Sounds perfect to me. That's very similar to how I eat.

Yeah, have a tuna or PB and J sandwich before bed and wash it down with a glass of milk.
 
week 1 tuesday
Power clean
145x3
155x3
165x3
175x3
185x3
Pretty easy i will be going up on these. I think i am doing good on picking easy weights.

Clean Pull
185x3
195x3
205x3
215x3
I really like these really like these. Nice and explosive

Back Squat
165x5
175x5
185x5
195x5
205x5
Harder than i wanted to be. I think it is just my knee geting used to being used again.

Bent over rows
140 3x8


Good work out. I hope my squats get back up there.

Adam07
 
week 1 wednesday
I guess this counts as training. Me and a friend of mine put on some boxing gloves and spared for about 5 three min. rounds. We were going pretty hard nothing to brutal. Most of the time i will be hiting a punching bag but hey when someone wants to let me hit them I will. lol. After that I did about 10 min of jumprope. Which was killer i am surprised how much out of shape I am. That was pretty much it for today.

Adam07
 
O and my bw today was 170.5? how in the world did I gain 5 lbs? It has to be water weight. Anyone have an idea?
 
5 lbs is nothing, it could be water from increasing cals. It could be that you normally weigh yourself in the AM and this was in the PM......hell, you could have drank a Gatorade then stepped on the scale....don't sweat it. AT your height 165 is very light and you once were in the 180s......this is a good thing, don't worry at all.
 
BiggT said:
5 lbs is nothing, it could be water from increasing cals. It could be that you normally weigh yourself in the AM and this was in the PM......hell, you could have drank a Gatorade then stepped on the scale....don't sweat it. AT your height 165 is very light and you once were in the 180s......this is a good thing, don't worry at all.

I am happy to be gaining weight I was just surprised that I had gained 5 lbs. I hope it keeps coming.

I have a question that I was curious about. I haven't came across this yet since I started back lifting. Probably because I havn't deadlifted yet, but why would my max deadlift be 405 and my max squat be just like 305? Doesn't that seem to be a little off? Porbably just a weak squat. o well just wondering if you had an idea.

If you are wondering why i am posting at this time while i should be in school it is because school is closed today because of a winter storm. So i'm not skipping. lol.

Adam07
 
Everybody has stronger lifts due to builds and leverages. My best deadlift is over 100lbs more than my best squat.

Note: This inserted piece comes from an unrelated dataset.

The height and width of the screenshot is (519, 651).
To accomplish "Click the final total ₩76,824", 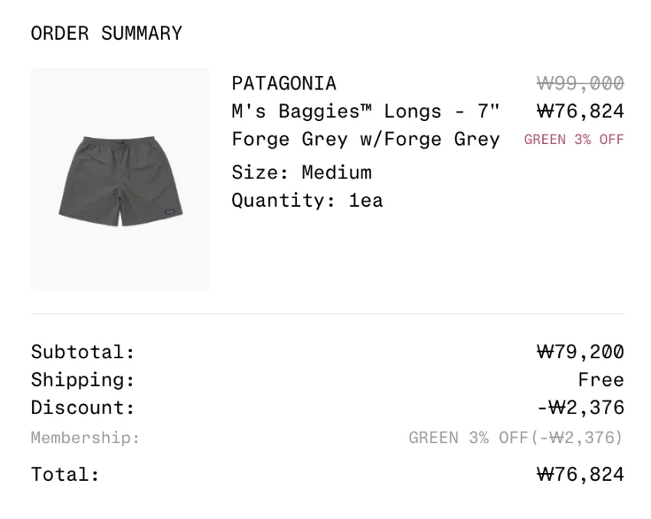I will (581, 474).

Some people are built better for either squatting, or pulling, or pressing. Typically, most are more gifted on 2 of the 3.

If you squat ATF with a closer stance and you pull conventional and you're not sporting copious amounts of abdominal fat, your DL will more than likely be higher than your squat.
 
Ok that makes since. I guess the reason why I thought maybe it was off is because no one else at the school gym squat ATG. Thanks for all the help
Adam07
 
Well today since school was closed I couldn't go to the gym. So I went out in my 4 wheel drive pick up and did some 4 wheelin in a few feilds.

I did a ton of eating today just being at home. I feel huge now.

Well as far as training went I just did BW stuff.
regular push ups 3x50
Incline push ups 2x25
Decline push ups 2x25
I am not sure what to call this I had someone hold my feet and I did like hand stands. 2x10

bw squats 3x20
one legged squats 2x8(each legTh)
These were really hard.

This was a fun workout. But I want to get in the gym. Hopfully they will open it up tomorrow.